--- Start of SOURCE TEXT ---

In the first of this two-part series, Chloe Govan explores Coco Chanel’s journey from an orphanage childhood of abject poverty to the founder of a classic, multimillion-euro fashion brand.
From a poorhouse in Saumur, to a Catholic orphanage in the Dordogne to a nightclub stage in Moulins, Coco Chanel’s life did not truly take off until she moved to the fashion capital of Paris. Here, she said goodbye to poverty and obscurity and proceeded to build the fashion brand that would place her among the wealthiest women in the world.
Undoubtedly, she suffered dark periods. Abandoned after the death of her mother by an indifferent and philandering father, she found herself in an orphanage run by cold-hearted nuns. She had days of clutching her rumbling stomach, on the brink of starvation, before she’d even entered her teens. She then went from convent to cabaret when she became a circus singer and performer for sometimes abusive crowds. Then later, of course, came the trauma of the Second World War, when the swastika was flaunted atop the Eiffel Tower and France was under siege – an era when Chanel felt compelled to consort with her country’s arch enemies in order to survive.

--- End of SOURCE TEXT ---

WHAT YOU WILL DO: In the passage on Coco Chanel, where was the Catholic orphanage she lived in located?

--- Start of DATASET ROWS ---

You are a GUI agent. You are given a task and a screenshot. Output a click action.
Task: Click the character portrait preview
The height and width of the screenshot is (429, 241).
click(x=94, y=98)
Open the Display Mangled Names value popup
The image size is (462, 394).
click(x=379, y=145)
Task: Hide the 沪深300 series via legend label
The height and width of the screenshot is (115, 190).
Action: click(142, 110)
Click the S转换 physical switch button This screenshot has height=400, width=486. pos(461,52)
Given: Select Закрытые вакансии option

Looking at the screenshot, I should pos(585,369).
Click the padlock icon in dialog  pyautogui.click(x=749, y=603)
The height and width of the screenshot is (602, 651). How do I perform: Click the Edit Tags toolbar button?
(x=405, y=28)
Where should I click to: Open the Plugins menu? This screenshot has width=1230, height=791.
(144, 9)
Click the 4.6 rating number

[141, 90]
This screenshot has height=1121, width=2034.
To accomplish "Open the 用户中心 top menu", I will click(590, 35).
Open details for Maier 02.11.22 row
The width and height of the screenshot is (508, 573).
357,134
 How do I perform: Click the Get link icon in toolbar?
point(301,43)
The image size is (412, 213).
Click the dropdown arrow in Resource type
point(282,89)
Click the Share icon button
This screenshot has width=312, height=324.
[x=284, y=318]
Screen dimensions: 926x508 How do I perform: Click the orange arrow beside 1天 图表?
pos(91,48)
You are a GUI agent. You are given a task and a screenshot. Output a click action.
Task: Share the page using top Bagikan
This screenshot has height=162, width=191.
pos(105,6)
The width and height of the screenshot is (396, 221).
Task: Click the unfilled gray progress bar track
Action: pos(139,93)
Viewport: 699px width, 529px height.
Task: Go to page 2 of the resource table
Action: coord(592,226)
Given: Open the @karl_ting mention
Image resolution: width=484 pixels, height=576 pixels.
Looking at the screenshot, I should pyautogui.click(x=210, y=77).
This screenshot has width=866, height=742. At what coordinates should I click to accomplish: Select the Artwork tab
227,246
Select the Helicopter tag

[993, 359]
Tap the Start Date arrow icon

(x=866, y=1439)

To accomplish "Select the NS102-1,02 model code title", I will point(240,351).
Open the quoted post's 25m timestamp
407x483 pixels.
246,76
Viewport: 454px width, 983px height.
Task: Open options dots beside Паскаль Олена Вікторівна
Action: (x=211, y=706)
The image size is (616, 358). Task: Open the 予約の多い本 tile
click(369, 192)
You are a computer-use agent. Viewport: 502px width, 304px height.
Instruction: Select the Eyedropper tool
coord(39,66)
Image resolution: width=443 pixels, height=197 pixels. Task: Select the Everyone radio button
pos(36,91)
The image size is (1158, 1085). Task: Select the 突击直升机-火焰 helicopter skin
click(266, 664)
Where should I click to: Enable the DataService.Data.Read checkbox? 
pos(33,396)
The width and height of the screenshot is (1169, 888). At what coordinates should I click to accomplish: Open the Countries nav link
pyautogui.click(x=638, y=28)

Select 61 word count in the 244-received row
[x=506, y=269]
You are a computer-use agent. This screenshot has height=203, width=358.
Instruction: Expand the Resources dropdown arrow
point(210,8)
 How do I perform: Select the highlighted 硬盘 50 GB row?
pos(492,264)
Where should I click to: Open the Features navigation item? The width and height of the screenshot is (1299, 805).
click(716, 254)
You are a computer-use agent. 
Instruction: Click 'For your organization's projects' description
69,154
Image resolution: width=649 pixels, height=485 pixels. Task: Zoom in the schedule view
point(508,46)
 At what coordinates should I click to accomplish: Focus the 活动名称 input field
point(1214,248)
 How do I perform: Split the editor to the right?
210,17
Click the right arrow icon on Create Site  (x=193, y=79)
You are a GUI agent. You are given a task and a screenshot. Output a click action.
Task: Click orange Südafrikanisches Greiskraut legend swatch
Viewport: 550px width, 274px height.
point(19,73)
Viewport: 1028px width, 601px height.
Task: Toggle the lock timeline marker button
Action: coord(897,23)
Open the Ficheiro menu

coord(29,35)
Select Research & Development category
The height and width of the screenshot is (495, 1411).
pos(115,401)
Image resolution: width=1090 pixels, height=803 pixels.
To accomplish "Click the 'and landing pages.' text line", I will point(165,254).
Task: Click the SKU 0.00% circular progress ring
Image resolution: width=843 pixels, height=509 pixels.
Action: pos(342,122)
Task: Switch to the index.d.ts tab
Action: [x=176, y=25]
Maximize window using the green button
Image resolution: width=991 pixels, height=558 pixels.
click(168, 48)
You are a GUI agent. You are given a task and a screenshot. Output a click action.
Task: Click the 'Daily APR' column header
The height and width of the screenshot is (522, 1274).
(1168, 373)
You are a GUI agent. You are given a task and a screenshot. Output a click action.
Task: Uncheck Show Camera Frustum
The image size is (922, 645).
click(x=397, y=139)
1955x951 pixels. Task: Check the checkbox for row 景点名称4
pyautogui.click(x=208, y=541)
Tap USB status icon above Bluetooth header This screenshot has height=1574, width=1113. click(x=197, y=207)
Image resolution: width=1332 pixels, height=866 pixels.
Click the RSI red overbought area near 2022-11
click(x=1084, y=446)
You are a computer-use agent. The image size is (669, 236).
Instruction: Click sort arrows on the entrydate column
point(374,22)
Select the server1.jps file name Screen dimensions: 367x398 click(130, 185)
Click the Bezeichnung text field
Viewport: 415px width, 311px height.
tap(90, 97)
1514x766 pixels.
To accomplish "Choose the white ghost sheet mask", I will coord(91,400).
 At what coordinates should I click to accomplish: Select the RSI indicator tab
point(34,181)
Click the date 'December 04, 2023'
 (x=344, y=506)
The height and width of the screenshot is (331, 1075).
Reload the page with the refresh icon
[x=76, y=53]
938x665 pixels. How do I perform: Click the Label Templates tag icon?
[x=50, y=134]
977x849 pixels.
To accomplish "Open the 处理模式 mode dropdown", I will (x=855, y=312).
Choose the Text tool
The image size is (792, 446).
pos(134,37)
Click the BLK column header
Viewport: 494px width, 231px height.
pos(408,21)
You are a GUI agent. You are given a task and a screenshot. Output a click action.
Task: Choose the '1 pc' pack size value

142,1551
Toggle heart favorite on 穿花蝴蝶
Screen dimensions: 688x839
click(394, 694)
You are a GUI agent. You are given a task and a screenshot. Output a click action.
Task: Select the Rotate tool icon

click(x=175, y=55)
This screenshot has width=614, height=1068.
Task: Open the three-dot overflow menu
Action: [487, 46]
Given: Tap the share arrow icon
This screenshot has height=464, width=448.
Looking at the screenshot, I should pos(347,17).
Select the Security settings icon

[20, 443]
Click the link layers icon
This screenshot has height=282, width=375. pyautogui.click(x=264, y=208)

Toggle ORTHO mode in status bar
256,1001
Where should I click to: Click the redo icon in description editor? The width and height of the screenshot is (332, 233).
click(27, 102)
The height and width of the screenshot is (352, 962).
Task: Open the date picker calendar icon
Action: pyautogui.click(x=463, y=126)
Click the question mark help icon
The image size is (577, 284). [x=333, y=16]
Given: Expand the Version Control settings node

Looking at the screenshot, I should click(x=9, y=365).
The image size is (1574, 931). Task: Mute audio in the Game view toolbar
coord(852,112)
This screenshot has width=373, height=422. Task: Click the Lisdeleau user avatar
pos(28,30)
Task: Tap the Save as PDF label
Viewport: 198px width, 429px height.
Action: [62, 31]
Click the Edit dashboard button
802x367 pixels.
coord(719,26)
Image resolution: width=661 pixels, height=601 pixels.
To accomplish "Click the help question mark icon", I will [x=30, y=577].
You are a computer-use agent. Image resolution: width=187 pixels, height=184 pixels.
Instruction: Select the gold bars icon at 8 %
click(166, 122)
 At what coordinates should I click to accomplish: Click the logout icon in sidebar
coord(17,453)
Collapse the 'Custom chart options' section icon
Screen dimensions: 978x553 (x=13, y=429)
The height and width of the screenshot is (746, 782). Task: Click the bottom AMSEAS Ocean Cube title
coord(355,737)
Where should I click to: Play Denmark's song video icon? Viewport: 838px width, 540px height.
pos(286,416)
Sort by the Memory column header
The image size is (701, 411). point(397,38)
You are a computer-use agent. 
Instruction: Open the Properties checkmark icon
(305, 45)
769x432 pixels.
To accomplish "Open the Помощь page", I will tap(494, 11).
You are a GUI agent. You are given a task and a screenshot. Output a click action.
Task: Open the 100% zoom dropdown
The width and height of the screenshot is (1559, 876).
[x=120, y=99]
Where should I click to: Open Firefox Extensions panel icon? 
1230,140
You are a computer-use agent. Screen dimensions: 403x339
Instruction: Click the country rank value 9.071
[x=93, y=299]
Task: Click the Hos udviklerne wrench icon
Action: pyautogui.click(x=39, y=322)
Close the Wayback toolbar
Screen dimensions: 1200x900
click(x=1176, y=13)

--- End of DATASET ROWS ---

OUTPUT OF THE TASK: In the Dordogne.